Pixel coordinate grounding data
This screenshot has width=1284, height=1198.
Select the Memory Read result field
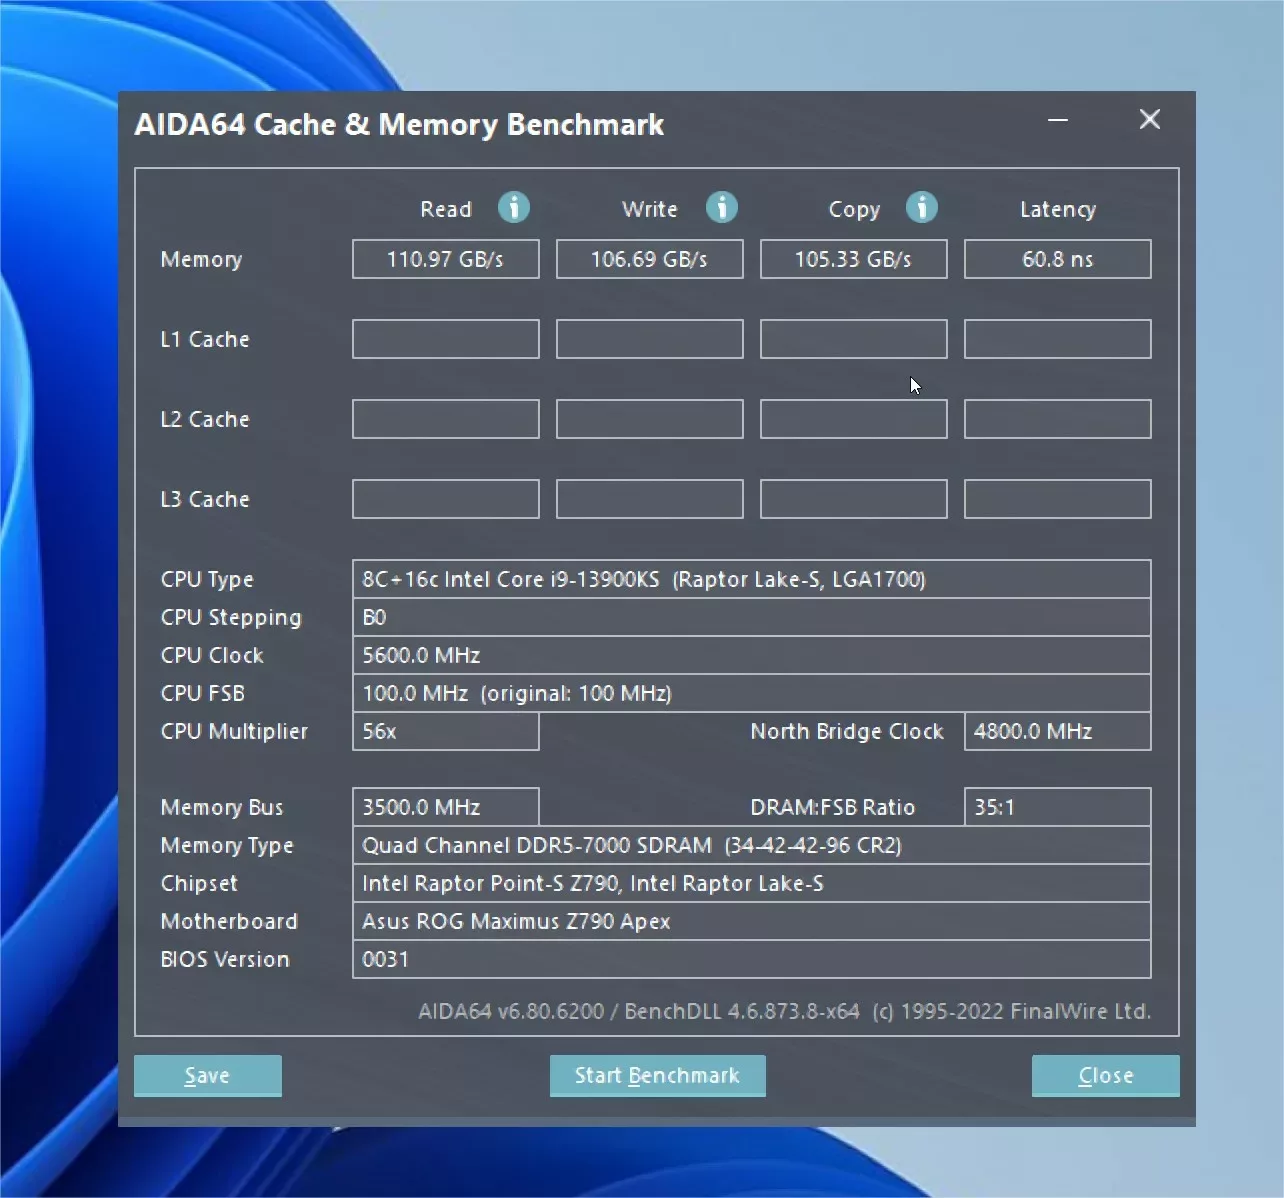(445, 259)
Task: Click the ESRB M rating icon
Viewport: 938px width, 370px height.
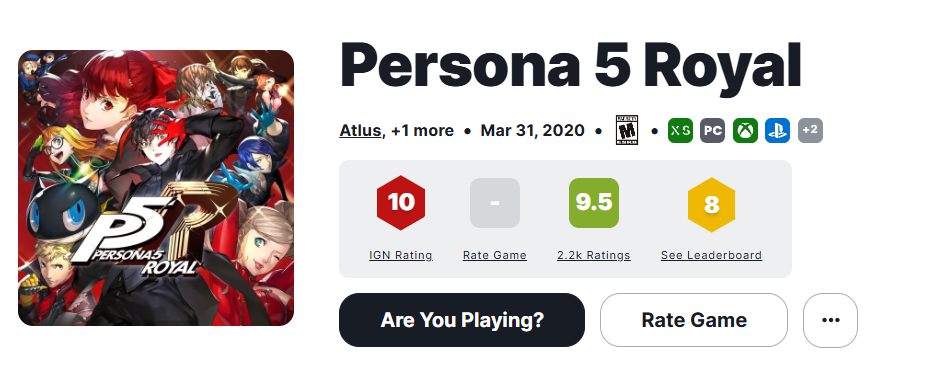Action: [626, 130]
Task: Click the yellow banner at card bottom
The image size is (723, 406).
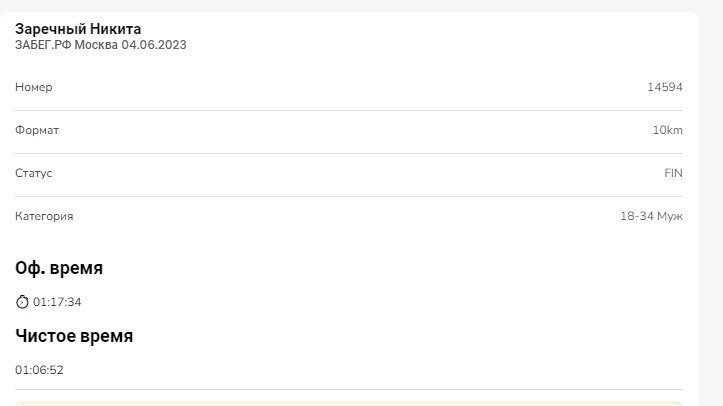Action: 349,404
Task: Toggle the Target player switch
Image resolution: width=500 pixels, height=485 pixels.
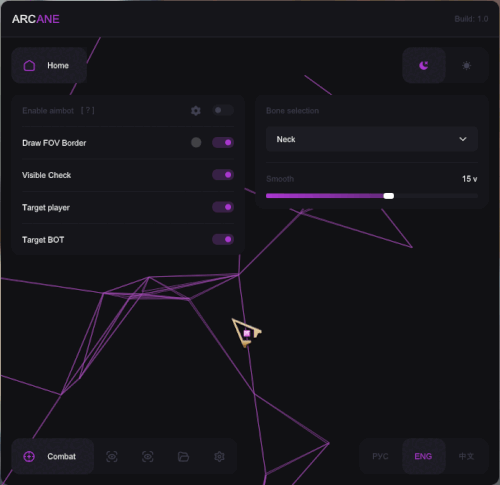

** EXERCISE DETAILS **
Among the lines above, find those with the word "Task" and list them.

** RESULT FOR THIS EXERCISE **
Task: Click the ESRB M rating icon
Task: Click the yellow banner at card bottom
Task: Toggle the Target player switch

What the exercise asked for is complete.